Rabbi Menachem Mendel Hager (מנחם מנדל הגר; born November 28, 1957) is one of the two Grand Rabbis of the Viznitz (Admor Mviznitz) Hasidic dynasty in Bnei Brak and a current member of Moetzes Gedolei HaTorah (Council of great Torah Sages) of the Agudat Yisrael movement.

==Children==
- Rebbetzin Machle, the wife of Rabbi Yoel Moshe Mordecai Katz, son of Grand Rabbi Usher Anshil of Vien (Hasidic community) in Williamsburg.
- Rabbi Chaim Meir, married Rebbetzin Nechama Mirel, daughter of Grand Rabbi Naftali Tzvi Weiss of Spinka Borough Park – Serves as a Chief Rabbi of his father's followers in the United States.

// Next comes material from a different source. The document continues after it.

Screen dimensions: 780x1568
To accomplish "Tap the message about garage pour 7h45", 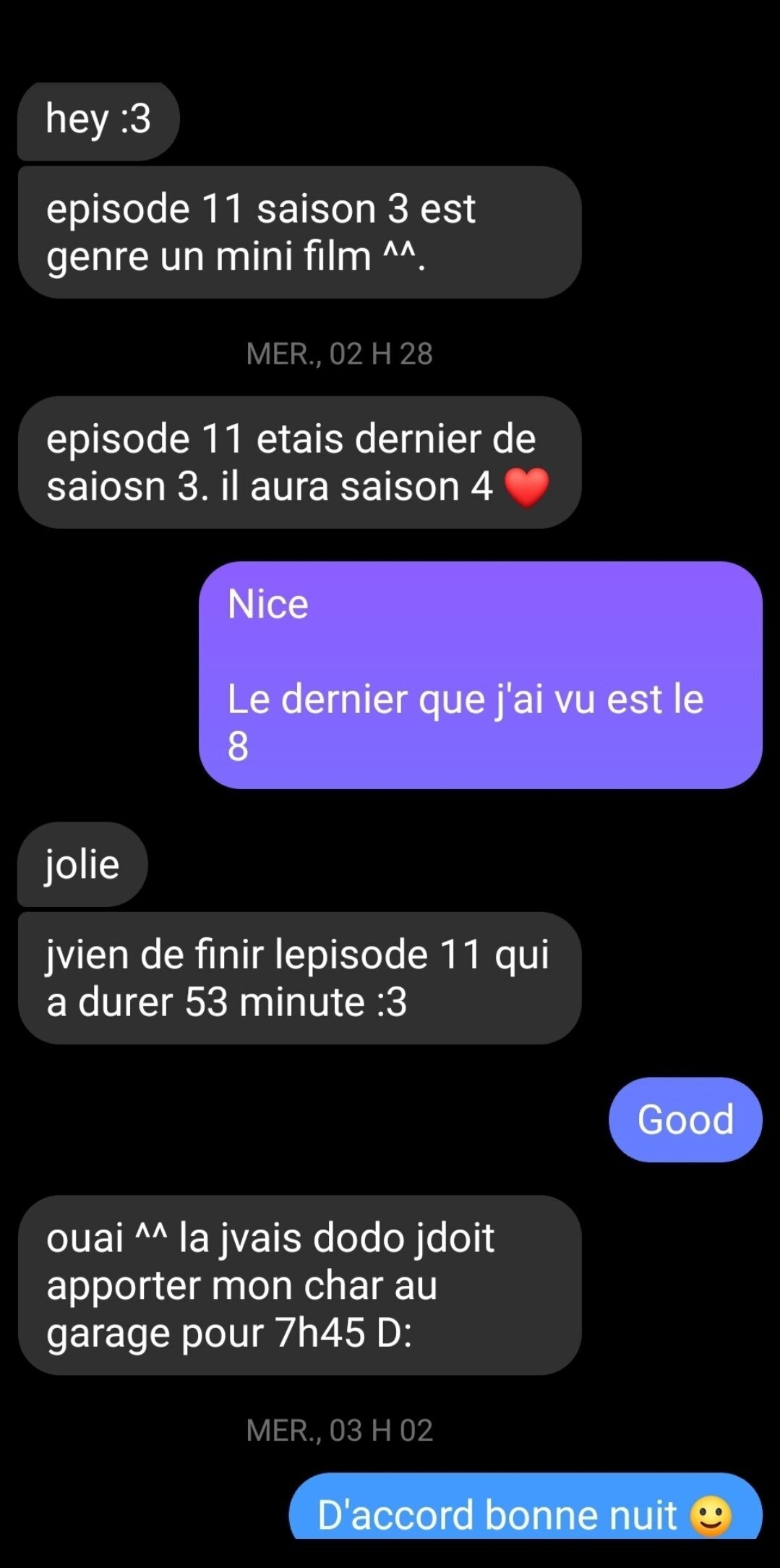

- Rebbetzin Sarah Rivkah, the wife of Rabbi Boruch Hager, son of Grand Rabbi Ya'kov Hager of Seret Vizhnitz ( A branch of the Vizhnitz dynasty) in Haifa.
- Rebbetzin Margulis, was married to Rabbi David Rosenbaum, son of Grand Rabbi Meir of Premishlan.They divorced in 2019.